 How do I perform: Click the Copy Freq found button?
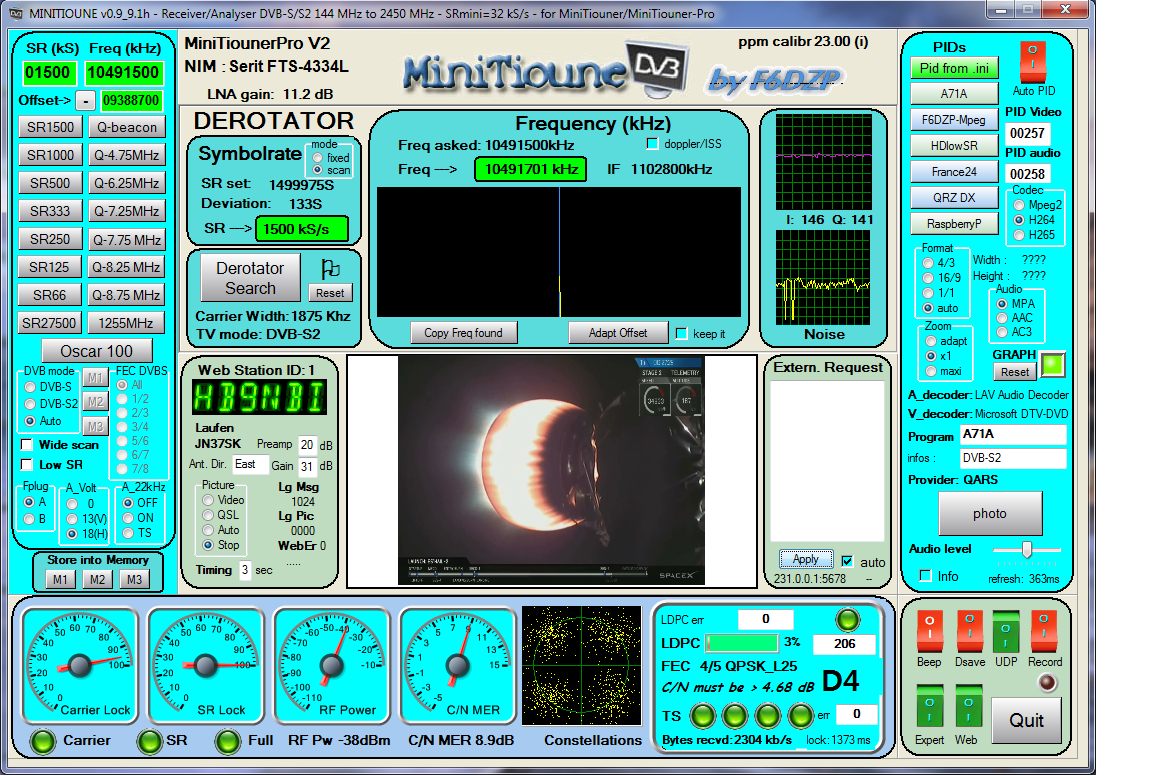click(463, 333)
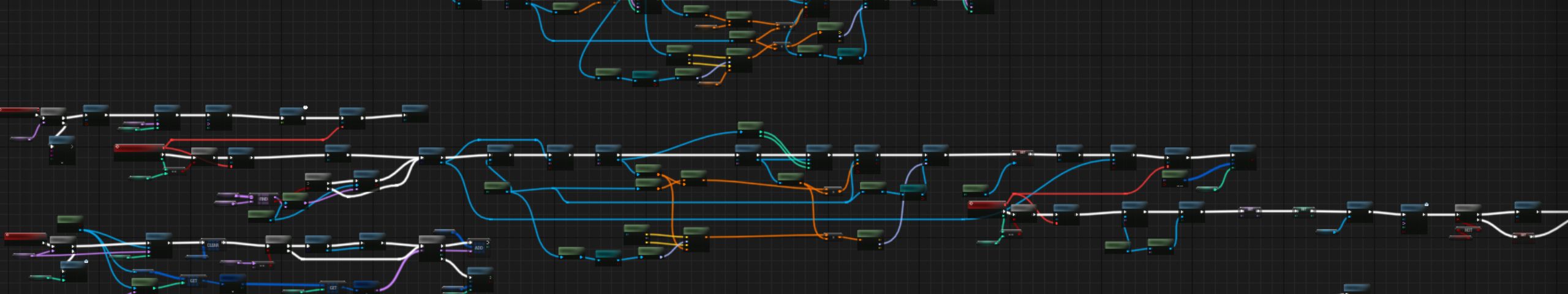The height and width of the screenshot is (294, 1568).
Task: Select the small reddish node on the wire below NOT
Action: pos(1523,235)
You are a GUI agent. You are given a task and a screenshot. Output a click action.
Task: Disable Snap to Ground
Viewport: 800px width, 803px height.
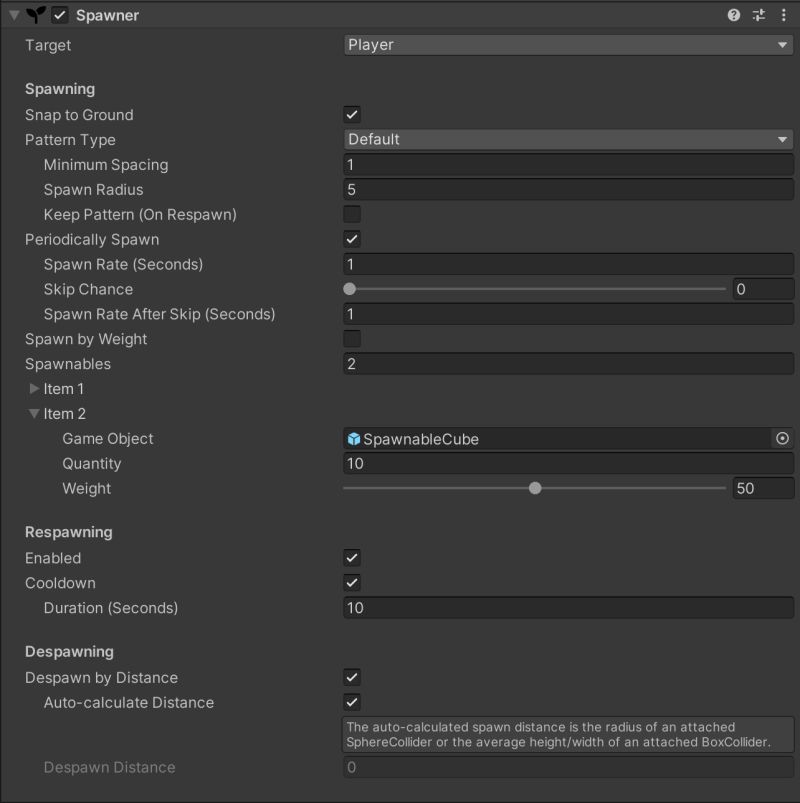pos(350,114)
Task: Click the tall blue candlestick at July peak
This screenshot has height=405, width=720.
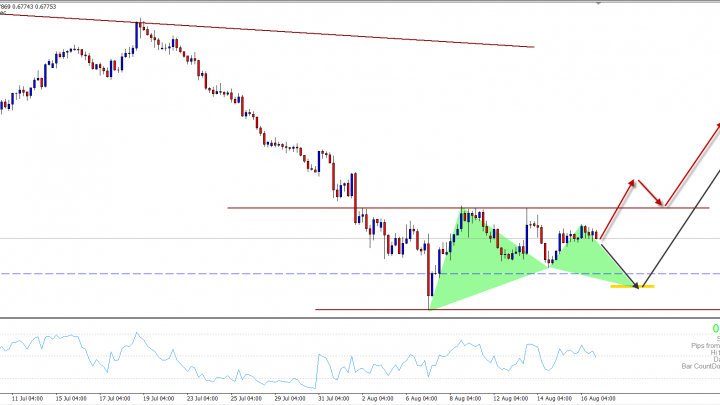Action: 138,35
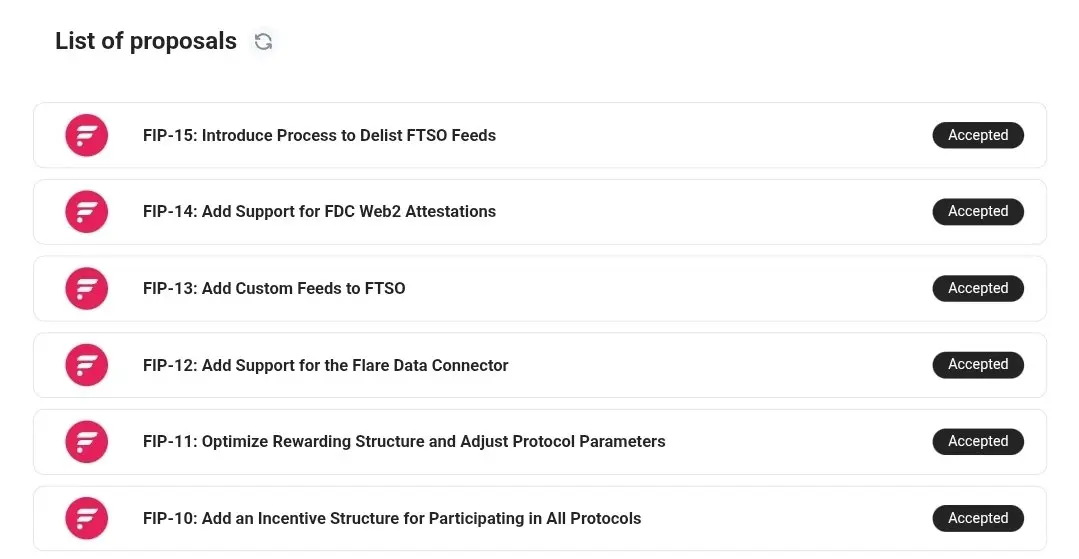
Task: Open FIP-10: Add an Incentive Structure proposal
Action: (x=392, y=518)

-- DIRECTION --
Rewrite the listing above as a numbered list with one line per entry, skipping any blank lines and leaving out the pictures.

-- WRITTEN ANSWER --
1.  How do I perform: Click the Copy Freq found button?
2. click(463, 333)
3. The height and width of the screenshot is (294, 1568).
4. Task: Select the small reddish node on the wire below NOT
5. Action: pos(1523,235)
6. You are a GUI agent. You are given a task and a screenshot. Output a click action.
7. Task: Disable Snap to Ground
8. Viewport: 800px width, 803px height.
9. pos(350,114)
10. Task: Click the tall blue candlestick at July peak
11. This screenshot has height=405, width=720.
12. Action: 138,35
13. Task: Open FIP-10: Add an Incentive Structure proposal
14. Action: (x=392, y=518)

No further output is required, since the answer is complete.